Summary: Just because a doctor’s action or inaction fell below the standard of care does not mean that he or she was negligent.
I watched the first episode of “Monday Mornings,” a television series that was on TNT created by David E. Kelley. Mr. Kelley has created or been involved in various series including: (1) Ally McBeal; (2) Boston Legal; (3) Boston Public; (4) Chicago Hope; (5) Doogie Howser, M.D.; (6) LA Law; and (7) Picket Fences. This show involved five surgeons in a hospital and explored their professional and personal lives.
The reason I am writing a post on this episode is based on a scene involving peer review of one doctor’s case. The most common educational setting for this review and discussion is known as Morbidity and Mortality (“M&M”). This is where physicians discuss other doctors’ behavior or analyze an adverse event. The information gleaned during M&M is not discoverable in most states. The reason is to have open communication and enable doctors to learn from their mistakes and try to prevent future ones. Doctors are going to be less forthcoming with regard to errors they have made if what they say can be used in a medical malpractice case.
In this episode, a Dr. Martin had seen a 39 year old woman who, on August 12, presented with soreness of her left hip. Since she was an avid runner, averaging 30 miles a week, he thought the hip irritation was due to running. He prescribed 1000 mgs of extra strength Tylenol until the pain subsided. He did not hear from her again.
The next time he saw her was on December 19 in the emergency room. She had a broken hip. He then ordered an MRI¹ with contrast which revealed Stage IV² bone cancer.
The Chief of Surgery, in charge of M&M, asked him if he had done a full physical exam or ordered x-rays or blood work the first time he saw her. No, he only prescribed Tylenol. The Chief of Surgery said, “You allowed her metastatic cancer to run amok for four months.” She was admitted to ICU on December 19 and aggressive cancer treatment was started immediately. She died the day before M&M, three weeks after diagnosis. The Chief of Surgery recommended that all privileges at the hospital be pulled immediately.

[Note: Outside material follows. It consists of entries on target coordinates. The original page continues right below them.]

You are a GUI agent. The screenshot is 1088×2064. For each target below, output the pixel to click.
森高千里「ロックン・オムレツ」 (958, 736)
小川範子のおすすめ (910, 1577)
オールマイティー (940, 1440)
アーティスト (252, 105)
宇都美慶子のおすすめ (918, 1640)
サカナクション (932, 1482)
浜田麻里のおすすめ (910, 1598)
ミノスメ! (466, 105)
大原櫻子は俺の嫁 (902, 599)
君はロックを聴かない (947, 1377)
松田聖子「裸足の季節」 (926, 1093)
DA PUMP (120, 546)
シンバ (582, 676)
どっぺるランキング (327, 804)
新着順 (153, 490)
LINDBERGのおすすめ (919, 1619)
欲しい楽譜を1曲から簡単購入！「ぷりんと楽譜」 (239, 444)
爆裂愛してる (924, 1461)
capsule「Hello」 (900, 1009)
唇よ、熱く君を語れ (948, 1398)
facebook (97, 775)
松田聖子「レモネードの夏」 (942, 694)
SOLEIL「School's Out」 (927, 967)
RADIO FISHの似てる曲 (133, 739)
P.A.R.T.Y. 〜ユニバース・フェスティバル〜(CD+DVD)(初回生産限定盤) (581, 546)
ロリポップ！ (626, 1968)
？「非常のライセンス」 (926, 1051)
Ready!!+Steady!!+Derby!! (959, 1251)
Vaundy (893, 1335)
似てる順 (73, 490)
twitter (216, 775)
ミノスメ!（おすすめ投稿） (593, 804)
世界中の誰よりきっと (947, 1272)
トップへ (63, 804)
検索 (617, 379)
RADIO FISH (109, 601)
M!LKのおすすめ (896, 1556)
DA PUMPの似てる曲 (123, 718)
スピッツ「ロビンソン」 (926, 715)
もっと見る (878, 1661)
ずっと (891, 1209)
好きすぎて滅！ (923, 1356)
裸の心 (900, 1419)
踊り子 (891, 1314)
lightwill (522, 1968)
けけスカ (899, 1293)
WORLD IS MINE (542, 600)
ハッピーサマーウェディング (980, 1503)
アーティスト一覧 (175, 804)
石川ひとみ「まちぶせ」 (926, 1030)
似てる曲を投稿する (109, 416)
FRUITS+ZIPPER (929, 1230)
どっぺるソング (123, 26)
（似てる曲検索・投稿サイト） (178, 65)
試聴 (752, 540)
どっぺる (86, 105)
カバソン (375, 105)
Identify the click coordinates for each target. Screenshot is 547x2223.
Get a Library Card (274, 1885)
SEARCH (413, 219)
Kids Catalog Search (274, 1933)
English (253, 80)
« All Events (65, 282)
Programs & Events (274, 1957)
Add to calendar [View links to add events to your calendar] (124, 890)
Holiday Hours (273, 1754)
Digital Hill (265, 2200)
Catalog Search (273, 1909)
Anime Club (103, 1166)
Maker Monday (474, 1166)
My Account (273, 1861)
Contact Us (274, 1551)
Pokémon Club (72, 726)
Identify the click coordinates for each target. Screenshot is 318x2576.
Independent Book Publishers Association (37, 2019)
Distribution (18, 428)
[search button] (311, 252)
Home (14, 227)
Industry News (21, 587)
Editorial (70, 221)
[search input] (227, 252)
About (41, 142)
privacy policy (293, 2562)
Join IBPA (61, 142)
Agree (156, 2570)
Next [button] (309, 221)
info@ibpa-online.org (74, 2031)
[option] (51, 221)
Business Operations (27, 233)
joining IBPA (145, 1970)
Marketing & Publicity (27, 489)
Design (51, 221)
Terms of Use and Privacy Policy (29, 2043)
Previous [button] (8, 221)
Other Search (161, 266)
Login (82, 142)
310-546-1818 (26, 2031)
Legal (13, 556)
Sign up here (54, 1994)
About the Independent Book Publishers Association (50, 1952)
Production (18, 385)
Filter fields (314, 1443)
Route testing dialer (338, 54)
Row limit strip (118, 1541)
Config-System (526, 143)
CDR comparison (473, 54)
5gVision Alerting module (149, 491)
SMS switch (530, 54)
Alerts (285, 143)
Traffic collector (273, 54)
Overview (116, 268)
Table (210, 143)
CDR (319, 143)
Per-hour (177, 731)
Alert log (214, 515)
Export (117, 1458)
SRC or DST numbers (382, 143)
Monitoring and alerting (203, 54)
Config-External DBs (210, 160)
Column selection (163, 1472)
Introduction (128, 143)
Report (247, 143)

A relevant jury instruction would be CACI 505³. As edited for this case, it states that “a doctor is not necessarily negligent just because his efforts are unsuccessful or he makes an error that was reasonable under the circumstances. A doctor is negligent only if he was not as skillful, knowledgeable, or careful as other reasonable doctors would have been in similar circumstances.”
Since this was being handled in M&M, we will assume that the Chief of Surgery had looked into the matter and determined that Dr. Martin had in fact been negligent, i.e., that Dr. Martin was not as skillful, knowledgeable, or careful as other reasonable doctors would have been in similar circumstances since they would have done a physical and ordered x-rays and blood work.
Let’s pretend that this is a case that came into my office. I, of course, am not privy to what happened in M&M. I would explain to the woman’s survivors that we would have to have an expert who could opine, within a reasonable degree of medical probability that, had the doctor done the physical, the x-rays were taken and/or blood work done, they could have diagnosed the cancer in time to save her life.
There are two important points here. First, it would have to be proved that the cancer could have been caught in time. It is possible that, when she first presented at the emergency room, the cancer was already at Stage IV and this doctor’s inaction could not alter the outcome. Thus, no case.
Second, the expert could opine, to a reasonable degree of medical probability, that the cancer would not have been able to be diagnosed when Dr. Martin saw her since it had not reached a stage where it could have been diagnosed. It was simply a very aggressive cancer which progressed to Stage IV in a very short period of time. Again, no case.
In sum, doctors can make mistakes. They are only negligent if they fail to use the level of skill, knowledge, and care in diagnosis and treatment that other reasonably careful doctors would use in the same or similar circumstances. This level of skill, knowledge, and care is sometimes referred to as “the standard of care.” CACI 501. In addition, and this is a very important addition, the plaintiff (meaning the person suing) must prove all of the following: (1) The doctor was negligent (he or she fell below the standard of care); (2) The Plaintiff was harmed; and (3) The doctor’s negligence was a substantial factor in causing Plaintiff’s harm. CACI 400. If you can’t prove this, then no case.
Published By: Patricia I. James, Esq.
**No portion of this Post is intended to constitute legal or medical advice. The views expressed are solely those of the author.
¹Magnetic resonance imaging (MRI) is a test that uses a magnetic field and pulses of radio wave energy to make pictures of organs and structures inside the body.
²This stage, which is the most serious, is where cancers have often spread to other organs or throughout the body.
³CACI are California civil jury instructions.